18 December 2014
Quite unbelievable that this is my last column of the year, where has the time gone? It's been a busy year but at the same time, frustrating, testing, enjoyable and thankfully full of both hope and opportunities.
As we shut the door on 2014, we look forward to next year and the promise of good things that lay ahead.
We have a new housing minister (again!) who looks like he may understand our markets and could be the right man for the job. The housing market itself is vastly under delivering the number of properties actually needed, so house building and growth in 2015 will have to be on the increase.
The new Mortgage Market Review regulations have settled down and are now a daily part of our lives. We look forward to the next big thing to impact our lifestyles - the EU Mortgage Directive, due in 2016! And, of course, we have the Election just round the corner. Exciting times!
However, lending for 2014 is expected to reach circa £200bn. Many mortgage pundits are expecting this to increase to £225bn in 2015, an increase of 12% (+). This will ensure lenders remain competitive to attract new business and meet targets and this can only be a good thing for the end customer.
Finally, a heartfelt thank you for reading my column. I've enjoyed providing a (hopefully) unbiased weekly insight to what happens behind the scenes in the mortgage market. What an eventful year it has been to report on!
Thank you to everyone who has instructed AToM to source and arrange their mortgage during the past twelve months. It has been a fantastic year and we have enjoyed growth in both volume, November saw more than £24.5m in new applications and staff numbers, with our headcount now over 25 between our two Horsham offices! They are a great team.
On behalf of all the staff and directors at AToM, we wish you and your families a very Happy Christmas and a Relaxing and Prosperous New Year!
11 December 2014
There's really only one place to start this weeks column and that's with the superb news released by the Chancellor in regard to changes to Stamp Duty.

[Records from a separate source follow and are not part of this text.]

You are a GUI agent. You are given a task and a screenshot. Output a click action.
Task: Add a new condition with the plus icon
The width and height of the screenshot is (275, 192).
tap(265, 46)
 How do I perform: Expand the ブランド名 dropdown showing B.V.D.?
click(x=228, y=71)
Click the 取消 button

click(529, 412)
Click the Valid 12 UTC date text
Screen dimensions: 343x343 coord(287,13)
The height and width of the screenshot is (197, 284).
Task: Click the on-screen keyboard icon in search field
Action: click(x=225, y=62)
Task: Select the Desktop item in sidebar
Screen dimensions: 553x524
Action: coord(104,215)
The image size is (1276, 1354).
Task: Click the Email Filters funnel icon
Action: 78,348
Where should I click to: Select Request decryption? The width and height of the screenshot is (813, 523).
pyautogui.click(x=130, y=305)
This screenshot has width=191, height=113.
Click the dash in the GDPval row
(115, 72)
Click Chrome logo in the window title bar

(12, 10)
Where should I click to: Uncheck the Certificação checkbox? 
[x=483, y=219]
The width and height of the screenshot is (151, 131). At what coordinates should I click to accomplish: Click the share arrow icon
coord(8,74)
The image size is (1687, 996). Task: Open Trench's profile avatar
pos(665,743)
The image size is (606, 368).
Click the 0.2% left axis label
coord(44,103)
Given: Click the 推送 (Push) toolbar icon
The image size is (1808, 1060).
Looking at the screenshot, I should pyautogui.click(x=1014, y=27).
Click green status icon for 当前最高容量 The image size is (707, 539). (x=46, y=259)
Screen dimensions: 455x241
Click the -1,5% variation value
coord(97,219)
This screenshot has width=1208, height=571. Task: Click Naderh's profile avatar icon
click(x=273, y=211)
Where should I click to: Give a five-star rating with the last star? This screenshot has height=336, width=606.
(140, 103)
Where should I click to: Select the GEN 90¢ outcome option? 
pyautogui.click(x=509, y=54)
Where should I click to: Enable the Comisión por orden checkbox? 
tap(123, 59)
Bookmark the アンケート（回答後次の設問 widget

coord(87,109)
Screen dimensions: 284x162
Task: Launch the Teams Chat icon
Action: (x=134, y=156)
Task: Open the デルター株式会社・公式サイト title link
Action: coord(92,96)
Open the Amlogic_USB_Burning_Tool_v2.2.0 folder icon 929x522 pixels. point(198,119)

With effect from Thursday 4th December, stamp duty will be applied as a progressive tax. Buyers will pay no tax up to the first £125,000, they will be charged 2% on the additional portion up to £250,000, then 5% on any additional portion up to £925,000 and 10% on the additional portion up to £1.5m and 12% on any portion above.
This is a big step forward and very positive for house purchasers. On the old scheme, a person buying a property at £300k would have paid 3% equating to £9,000. On the new scheme, there is nothing to pay on the first £125k, 2% to pay on the £125k to £250k (£2,500), and 5% on the remaining £50k (£2,500) making the new total £5000, a saving of £4,000 in total.
Although this is a hugely positive and much applauded move, there is still much uncertainty about customers actually being able to achieve a mortgage. Until lenders criteria is truly relaxed and funding becomes more widely accessible, cash buyers are likely to be the main benefactors of these rewards rather than the first time buyer or home mover.
Recent data published by the Bank of England has reported that the average Lender Standard Variable Rate, the rate that which many customers revert to after their promotional or fixed rate period ends, has risen to 4.53%. This is up 0.16% over the last year, despite the average two year fixed rate dropping by over 0.75% in the same period and the Bank of England base rate not changing for over five years. They have also noted that the largest proportion of mortgage borrowers have not experienced a rate rise for more than five years (some for more than seven) and are concerned about the possibility of what is generally known as ‘payment shock’. For example, on a £100k mortgage a 1% rise in rate will mean a monthly increase of circa £83.33! For some, this points towards the possible need to consider a fixed rate to avoid this possibility. Maybe time to talk to your independent mortgage adviser?
03 December 2014
It was interesting to see many of the national press last week covering stories on how difficult it now is to get a mortgage if you are aged over 40. The articles suggested that many first time buyers are now not able to purchase their first home until they are 40 years old, or even up to 50 years old, report some lenders. However, this can then limit the availability of mortgage finance, as many lenders want loans to be paid off by normal retirement age (67). With the Mortgage Market Review (MMR) rules now firmly embedded in the day to day calculation of mortgage finance and lenders making decisions based on the customers ability to pay back what they have borrowed, age can now affect affordability. Especially for the more mature applicant or if a customer wants to retire before the end of the mortgage term. Of course a shorter term means a hike in monthly repayments which affects affordability issues, and so on.
Despite many high street and household name lenders setting a maximum age at the end of the mortgage term, usually circa 70 years old, there are an increasing number of smaller building societies and other specialist lenders who will consider a much older maximum age of 80+. This will be subject to affordability, lending criteria and the customer working or having a defined income long after normal retirement ages.
The rules and regulations are there to protect the end consumer, and in the main are working as required. We will see criteria relaxed over time, and they will need to be as many customers are now working long in to their later years.
So the bottom line is that just because you are aged over 40, does not mean that mortgage finance is unavailable to you. But be wary that any lender will want a full and detailed explanation on how you will continue to make your monthly mortgage payments if the term of your loan exceeds 'normal’ retirement age – whenever that may be!